Records excerpted from a collection
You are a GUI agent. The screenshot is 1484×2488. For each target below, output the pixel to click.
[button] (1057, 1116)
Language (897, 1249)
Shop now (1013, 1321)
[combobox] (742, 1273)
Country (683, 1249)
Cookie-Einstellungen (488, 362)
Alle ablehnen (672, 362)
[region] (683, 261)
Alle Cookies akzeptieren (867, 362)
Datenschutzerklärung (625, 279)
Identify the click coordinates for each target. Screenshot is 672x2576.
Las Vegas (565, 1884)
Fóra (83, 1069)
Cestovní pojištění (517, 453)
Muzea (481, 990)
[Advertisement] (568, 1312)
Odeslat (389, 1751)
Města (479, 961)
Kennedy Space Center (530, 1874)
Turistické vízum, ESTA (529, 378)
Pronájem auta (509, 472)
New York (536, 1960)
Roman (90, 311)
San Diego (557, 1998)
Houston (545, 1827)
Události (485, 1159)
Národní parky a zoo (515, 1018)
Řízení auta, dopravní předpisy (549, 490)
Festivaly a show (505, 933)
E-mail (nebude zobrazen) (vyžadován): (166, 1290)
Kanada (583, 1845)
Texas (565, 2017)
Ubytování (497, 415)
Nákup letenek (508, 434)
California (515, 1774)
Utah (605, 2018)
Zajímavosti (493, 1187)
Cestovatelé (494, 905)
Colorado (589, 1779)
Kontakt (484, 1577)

Directions for this task: Among the entries above, find the line with "Fóra (83, 1069)" and the line with "Události (485, 1159)"; give again exactly these two lines and all lines between them.

Result of this exercise:
Fóra (83, 1069)
Cestovní pojištění (517, 453)
Muzea (481, 990)
[Advertisement] (568, 1312)
Odeslat (389, 1751)
Města (479, 961)
Kennedy Space Center (530, 1874)
Turistické vízum, ESTA (529, 378)
Pronájem auta (509, 472)
New York (536, 1960)
Roman (90, 311)
San Diego (557, 1998)
Houston (545, 1827)
Události (485, 1159)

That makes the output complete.